(Records for this task)

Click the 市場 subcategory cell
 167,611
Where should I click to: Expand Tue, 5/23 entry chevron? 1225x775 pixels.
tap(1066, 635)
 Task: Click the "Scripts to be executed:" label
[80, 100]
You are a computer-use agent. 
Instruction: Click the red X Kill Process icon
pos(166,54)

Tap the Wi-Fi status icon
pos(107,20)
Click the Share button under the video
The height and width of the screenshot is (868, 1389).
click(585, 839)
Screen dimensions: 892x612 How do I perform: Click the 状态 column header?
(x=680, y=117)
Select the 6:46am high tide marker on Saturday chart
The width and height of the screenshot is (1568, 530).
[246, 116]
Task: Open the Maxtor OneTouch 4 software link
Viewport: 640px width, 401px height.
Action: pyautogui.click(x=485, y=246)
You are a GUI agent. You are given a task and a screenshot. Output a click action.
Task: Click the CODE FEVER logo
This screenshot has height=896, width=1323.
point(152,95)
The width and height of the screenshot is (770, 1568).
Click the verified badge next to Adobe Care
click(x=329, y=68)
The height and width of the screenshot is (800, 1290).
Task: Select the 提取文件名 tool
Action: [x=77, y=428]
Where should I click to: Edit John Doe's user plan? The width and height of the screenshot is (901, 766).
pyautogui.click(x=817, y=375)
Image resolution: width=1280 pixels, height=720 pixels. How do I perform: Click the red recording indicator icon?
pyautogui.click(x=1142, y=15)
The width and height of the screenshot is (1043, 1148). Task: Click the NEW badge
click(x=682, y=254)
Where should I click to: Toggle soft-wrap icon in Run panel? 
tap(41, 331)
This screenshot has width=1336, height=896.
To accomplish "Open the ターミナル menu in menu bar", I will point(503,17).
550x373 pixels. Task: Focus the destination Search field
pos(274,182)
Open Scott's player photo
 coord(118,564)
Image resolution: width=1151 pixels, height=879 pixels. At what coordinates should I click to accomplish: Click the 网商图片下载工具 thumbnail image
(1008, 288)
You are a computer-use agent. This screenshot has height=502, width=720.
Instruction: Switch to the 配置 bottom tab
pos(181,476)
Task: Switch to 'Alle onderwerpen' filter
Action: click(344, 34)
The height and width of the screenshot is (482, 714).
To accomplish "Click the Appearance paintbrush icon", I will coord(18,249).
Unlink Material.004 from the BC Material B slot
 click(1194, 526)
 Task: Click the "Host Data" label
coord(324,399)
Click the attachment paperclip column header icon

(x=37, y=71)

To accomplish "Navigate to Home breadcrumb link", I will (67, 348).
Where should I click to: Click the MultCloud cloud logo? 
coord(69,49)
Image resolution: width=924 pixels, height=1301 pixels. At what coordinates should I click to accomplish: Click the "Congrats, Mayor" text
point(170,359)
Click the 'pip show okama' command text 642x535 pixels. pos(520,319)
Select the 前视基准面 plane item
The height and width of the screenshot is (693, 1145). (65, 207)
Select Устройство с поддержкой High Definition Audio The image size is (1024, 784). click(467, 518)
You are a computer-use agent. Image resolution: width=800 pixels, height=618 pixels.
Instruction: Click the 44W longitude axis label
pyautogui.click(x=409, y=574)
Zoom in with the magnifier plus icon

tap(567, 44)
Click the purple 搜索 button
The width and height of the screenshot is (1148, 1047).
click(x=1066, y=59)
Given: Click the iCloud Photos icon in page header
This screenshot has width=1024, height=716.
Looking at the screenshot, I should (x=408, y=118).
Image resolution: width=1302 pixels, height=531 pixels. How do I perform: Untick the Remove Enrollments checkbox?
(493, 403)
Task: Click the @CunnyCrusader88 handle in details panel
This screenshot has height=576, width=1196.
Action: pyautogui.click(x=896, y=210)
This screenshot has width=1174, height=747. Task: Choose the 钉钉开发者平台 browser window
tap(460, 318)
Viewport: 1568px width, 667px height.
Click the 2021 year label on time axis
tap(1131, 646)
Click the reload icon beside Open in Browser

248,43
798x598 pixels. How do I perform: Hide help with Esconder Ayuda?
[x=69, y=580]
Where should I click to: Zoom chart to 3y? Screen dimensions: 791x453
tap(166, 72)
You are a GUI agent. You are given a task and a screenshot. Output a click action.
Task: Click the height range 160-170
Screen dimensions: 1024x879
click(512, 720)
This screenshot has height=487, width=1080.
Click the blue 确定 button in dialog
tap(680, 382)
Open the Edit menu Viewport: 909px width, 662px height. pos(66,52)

(End Records for this task)

**Required action:** Give the entries again in full, with nothing changed.

**Solution to this task:**
Click the 市場 subcategory cell
 167,611
Where should I click to: Expand Tue, 5/23 entry chevron? 1225x775 pixels.
tap(1066, 635)
 Task: Click the "Scripts to be executed:" label
[80, 100]
You are a computer-use agent. 
Instruction: Click the red X Kill Process icon
pos(166,54)

Tap the Wi-Fi status icon
pos(107,20)
Click the Share button under the video
The height and width of the screenshot is (868, 1389).
click(585, 839)
Screen dimensions: 892x612 How do I perform: Click the 状态 column header?
(x=680, y=117)
Select the 6:46am high tide marker on Saturday chart
The width and height of the screenshot is (1568, 530).
[246, 116]
Task: Open the Maxtor OneTouch 4 software link
Viewport: 640px width, 401px height.
Action: pyautogui.click(x=485, y=246)
You are a GUI agent. You are given a task and a screenshot. Output a click action.
Task: Click the CODE FEVER logo
This screenshot has height=896, width=1323.
point(152,95)
The width and height of the screenshot is (770, 1568).
Click the verified badge next to Adobe Care
click(x=329, y=68)
The height and width of the screenshot is (800, 1290).
Task: Select the 提取文件名 tool
Action: [x=77, y=428]
Where should I click to: Edit John Doe's user plan? The width and height of the screenshot is (901, 766).
pyautogui.click(x=817, y=375)
Image resolution: width=1280 pixels, height=720 pixels. How do I perform: Click the red recording indicator icon?
pyautogui.click(x=1142, y=15)
The width and height of the screenshot is (1043, 1148). Task: Click the NEW badge
click(x=682, y=254)
Where should I click to: Toggle soft-wrap icon in Run panel? 
tap(41, 331)
This screenshot has width=1336, height=896.
To accomplish "Open the ターミナル menu in menu bar", I will point(503,17).
550x373 pixels. Task: Focus the destination Search field
pos(274,182)
Open Scott's player photo
 coord(118,564)
Image resolution: width=1151 pixels, height=879 pixels. At what coordinates should I click to accomplish: Click the 网商图片下载工具 thumbnail image
(1008, 288)
You are a computer-use agent. This screenshot has height=502, width=720.
Instruction: Switch to the 配置 bottom tab
pos(181,476)
Task: Switch to 'Alle onderwerpen' filter
Action: click(344, 34)
The height and width of the screenshot is (482, 714).
To accomplish "Click the Appearance paintbrush icon", I will coord(18,249).
Unlink Material.004 from the BC Material B slot
 click(1194, 526)
 Task: Click the "Host Data" label
coord(324,399)
Click the attachment paperclip column header icon

(x=37, y=71)

To accomplish "Navigate to Home breadcrumb link", I will (67, 348).
Where should I click to: Click the MultCloud cloud logo? 
coord(69,49)
Image resolution: width=924 pixels, height=1301 pixels. At what coordinates should I click to accomplish: Click the "Congrats, Mayor" text
point(170,359)
Click the 'pip show okama' command text 642x535 pixels. pos(520,319)
Select the 前视基准面 plane item
The height and width of the screenshot is (693, 1145). (65, 207)
Select Устройство с поддержкой High Definition Audio The image size is (1024, 784). click(467, 518)
You are a computer-use agent. Image resolution: width=800 pixels, height=618 pixels.
Instruction: Click the 44W longitude axis label
pyautogui.click(x=409, y=574)
Zoom in with the magnifier plus icon

tap(567, 44)
Click the purple 搜索 button
The width and height of the screenshot is (1148, 1047).
click(x=1066, y=59)
Given: Click the iCloud Photos icon in page header
This screenshot has width=1024, height=716.
Looking at the screenshot, I should (x=408, y=118).
Image resolution: width=1302 pixels, height=531 pixels. How do I perform: Untick the Remove Enrollments checkbox?
(493, 403)
Task: Click the @CunnyCrusader88 handle in details panel
This screenshot has height=576, width=1196.
Action: pyautogui.click(x=896, y=210)
This screenshot has width=1174, height=747. Task: Choose the 钉钉开发者平台 browser window
tap(460, 318)
Viewport: 1568px width, 667px height.
Click the 2021 year label on time axis
tap(1131, 646)
Click the reload icon beside Open in Browser

248,43
798x598 pixels. How do I perform: Hide help with Esconder Ayuda?
[x=69, y=580]
Where should I click to: Zoom chart to 3y? Screen dimensions: 791x453
tap(166, 72)
You are a GUI agent. You are given a task and a screenshot. Output a click action.
Task: Click the height range 160-170
Screen dimensions: 1024x879
click(512, 720)
This screenshot has height=487, width=1080.
Click the blue 确定 button in dialog
tap(680, 382)
Open the Edit menu Viewport: 909px width, 662px height. pos(66,52)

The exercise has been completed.